We have all heard about the benefits of collaborating with your supply chain partners. And yet, it is still something that most companies struggle to do effectively. To help, the University of Tennessee, Knoxville, which has one of the most well-respected supply chain programs in the United States, has released a white paper that details some of the best practices for supply chain collaboration.
“End-to-End Supply Chain Collaboration Best Practices” by The Global Supply Chain Institute at the University of Tennessee is based on interviews with 17 companies across eight industries that faculty members considered innovative in the area of collaboration. Based on those interviews, The Global Supply Chain Institute has identified seven collaboration best practices. These include:
1. Make collaboration a priority. Supply chain executives need to make effective collaboration a priority—internally as well as externally—and they need to communicate this priority through one-on-one discussions, leadership meetings, performance reviews, organizational information meetings, monthly scorecard reviews, and strategic action plans, according to the report.
2. Develop leaders that have experience across the entire supply chain. According to the report, in order for supply chain executives to effectively drive collaboration, they need to understand the entire supply chain from end to end. A company can develop that type of leadership by making sure its top talent participates in many different types of supply chain assignments and projects that span the supply chain —from working with their supplier’s supplier to product consumption.
3. Create a collaboration culture. Collaboration can take a lot of open-front work and may require some major cultural shifts, according to the report. Leaders need to recognize that collaboration can go against the supply chain department’s short-term goals and may require changes to the department’s performance scorecard and metrics. To ensure that a collaborative atmosphere sticks, leaders need to model collaborative behavior in every visible activity from how they solve problems, to how they set pay and benefits, to how they behave during top-level sales and operations planning meetings, and who they invite on facility tours.
A collaborative culture can also be built by trusting your partners first instead of expecting them to earn that trust. In other words, believe that other disciplines, functions, and partners will do their job the right way until there is an issue. Then when there is an issue, work to fix the trust problem.
4. Create business and supply chain measures that are based on total value. Most companies’ supply chain scorecards measure safety, cost, quality, reliability, and customer service. The University of Tennessee paper recommends that scorecards should also include a value assessment for inventory, quality, and responsiveness. It should also evaluate the value of time such as overall supply chain time, material cycle time, production cycle time, and new initiative launch timing. These measures should be developed in partnership with finance leadership and should rely on activity-based costing, according to the paper’s authors.

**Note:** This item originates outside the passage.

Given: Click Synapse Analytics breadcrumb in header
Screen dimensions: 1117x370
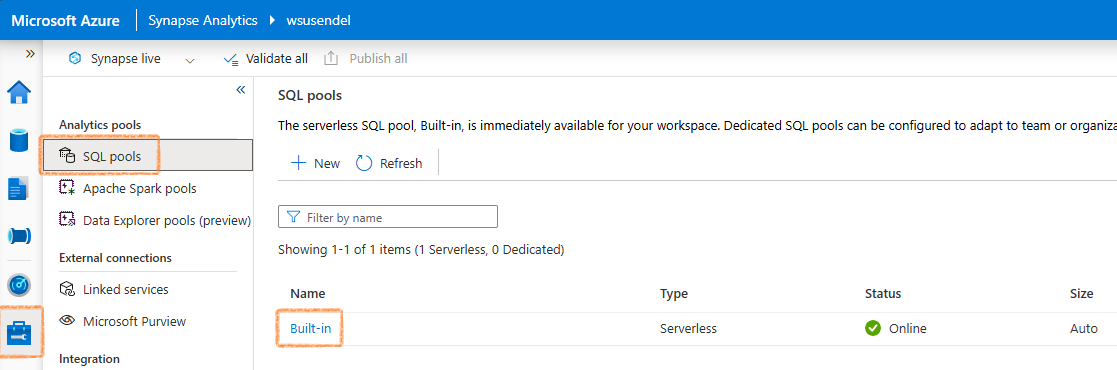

5. Make sure everyone has the collaboration tools, systems, and data they need. To collaborate, partners need to have access to the same easy-to-understand data. This might require making sure everyone has access to the same data-sharing tools and agreeing on using the same definitions for particular measures. Additionally, partners will need systems and tools that enable collaboration. This may require not only having virtual tools, such as software systems and artificial intelligence, but also having established processes and procedures such as monthly reviews, project meeting structures, meeting spaces, and facility tours.
6. Develop a robust structure for creating external collaboration teams. Organizations can benefit from having a standard operating procedure for collaborating with external partners. Such a procedure might include using a segmentation process to determine what level of collaboration (if any) is required for each partner. (For example, organizations will collaborate more with strategic suppliers of high-cost materials or services than they would with suppliers of low-cost commodities.) Once the company has determined the level of collaboration, the procedure may require top-to-top meetings between partners to discuss how to align and approve the work. The next step may be to make sure the team has what it needs to do the work (such as proper staffing and facilities, confidentiality agreements, and budgets).
7. Have an effective sales and operations planning (S&OP) process. The paper argues that, “businesses with an effective S&OP process deliver better results than those without it.” That’s because when demand and supply integration is done correctly, all parts of the business focus on the benefit to the total enterprise as opposed to functional rewards or cultural systems.
While all of these seven practices are important, the paper stresses one key point: Companies should not pursue collaboration just for the sake of collaborating. Instead like all important supply chain initiatives, they must make sure that there is a clear return on the investment. In other words, the collaboration must create value.